# Clutch Slave cylinder



## riley70usmc (Mar 6, 2010)

I have a 2004 pontiac gto and the slave cylinder for the clutch is leaking and i need to replace it. I was told a F-body slave cylinder will fit as long as you change out the Q.D fitting. I dont know what a F-body is ? Does anyone know where i can order the exact slave cylinder i need because finding it has been a pain and really expensive. Thanks


----------



## Justice (Oct 9, 2005)

riley70usmc said:


> I have a 2004 pontiac gto and the slave cylinder for the clutch is leaking and i need to replace it. I was told a F-body slave cylinder will fit as long as you change out the Q.D fitting. I dont know what a F-body is ? Does anyone know where i can order the exact slave cylinder i need because finding it has been a pain and really expensive. Thanks


F-body = Firebird / Camaro


----------



## GM4life (Mar 18, 2007)

riley70usmc said:


> I have a 2004 pontiac gto and the slave cylinder for the clutch is leaking and i need to replace it. I was told a F-body slave cylinder will fit as long as you change out the Q.D fitting. I dont know what a F-body is ? Does anyone know where i can order the exact slave cylinder i need because finding it has been a pain and really expensive. Thanks


Yes you can. And yes you just use the QD from your old slave you just push out the roll pin that holds them in. An F-body is a Camaro or Firebird/Trans Am. I just told the Auto Parts counter 2002 Trans Am with V8 w/6 speed. Make sure they order one that has the release/throw out bering. Because they do have them without.


----------



## cain5.7 (Dec 23, 2010)

what is the QD??


----------

*Extracted data:*
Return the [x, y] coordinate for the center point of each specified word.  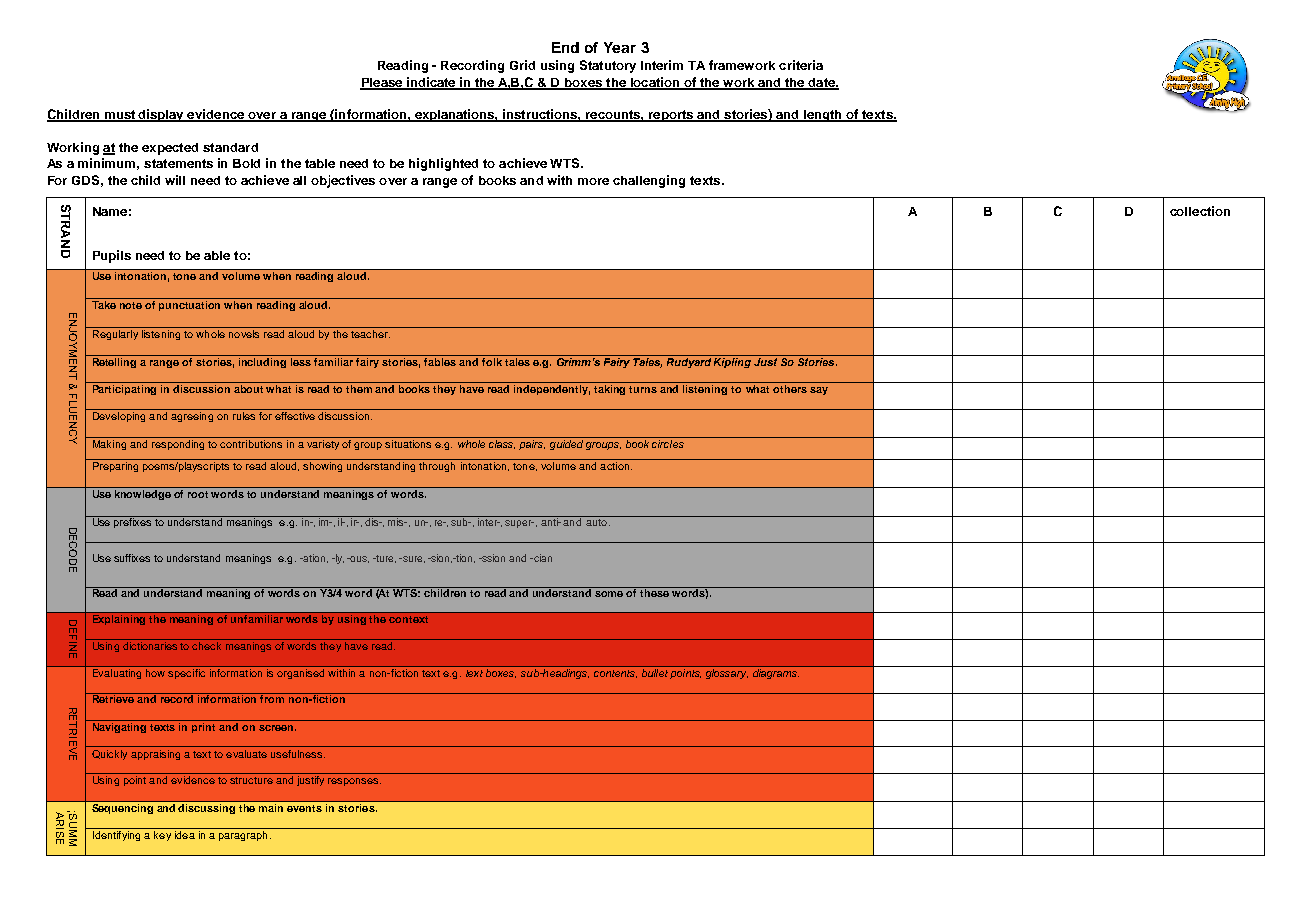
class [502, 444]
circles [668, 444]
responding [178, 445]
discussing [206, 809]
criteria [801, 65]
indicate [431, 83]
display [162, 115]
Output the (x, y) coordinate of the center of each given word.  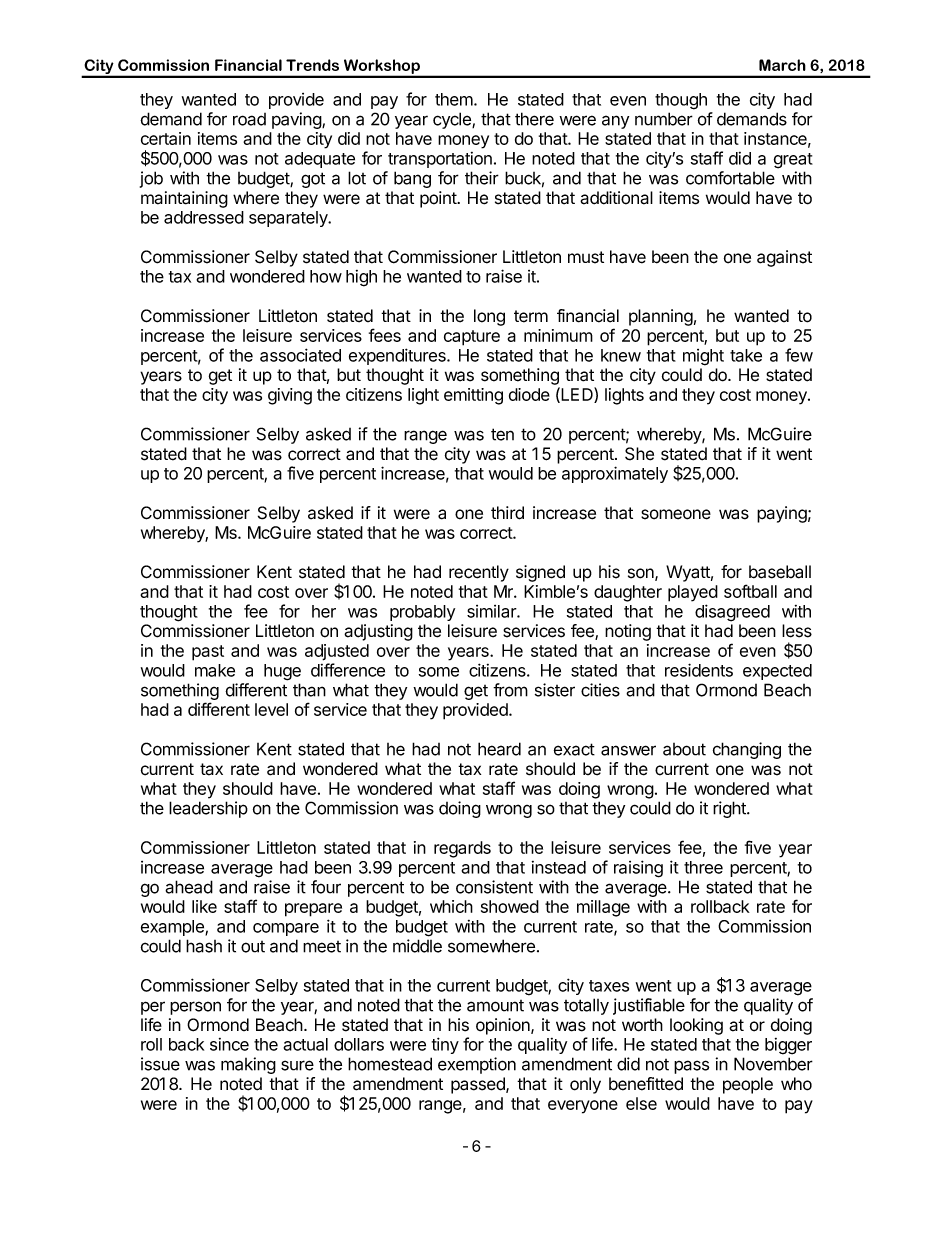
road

*Task list:*
a) In the clutch slave cylinder thread, what vehicle did GM4life name at the auto parts counter?
b) Reproduce everything in the clutch slave cylinder thread from "## GM4life (Mar" down to "have them without.".

*Written responses:*
a) A 2002 Trans Am with a V8 and a 6-speed.

b)
## GM4life (Mar 18, 2007)

riley70usmc said:


> I have a 2004 pontiac gto and the slave cylinder for the clutch is leaking and i need to replace it. I was told a F-body slave cylinder will fit as long as you change out the Q.D fitting. I dont know what a F-body is ? Does anyone know where i can order the exact slave cylinder i need because finding it has been a pain and really expensive. Thanks


Yes you can. And yes you just use the QD from your old slave you just push out the roll pin that holds them in. An F-body is a Camaro or Firebird/Trans Am. I just told the Auto Parts counter 2002 Trans Am with V8 w/6 speed. Make sure they order one that has the release/throw out bering. Because they do have them without.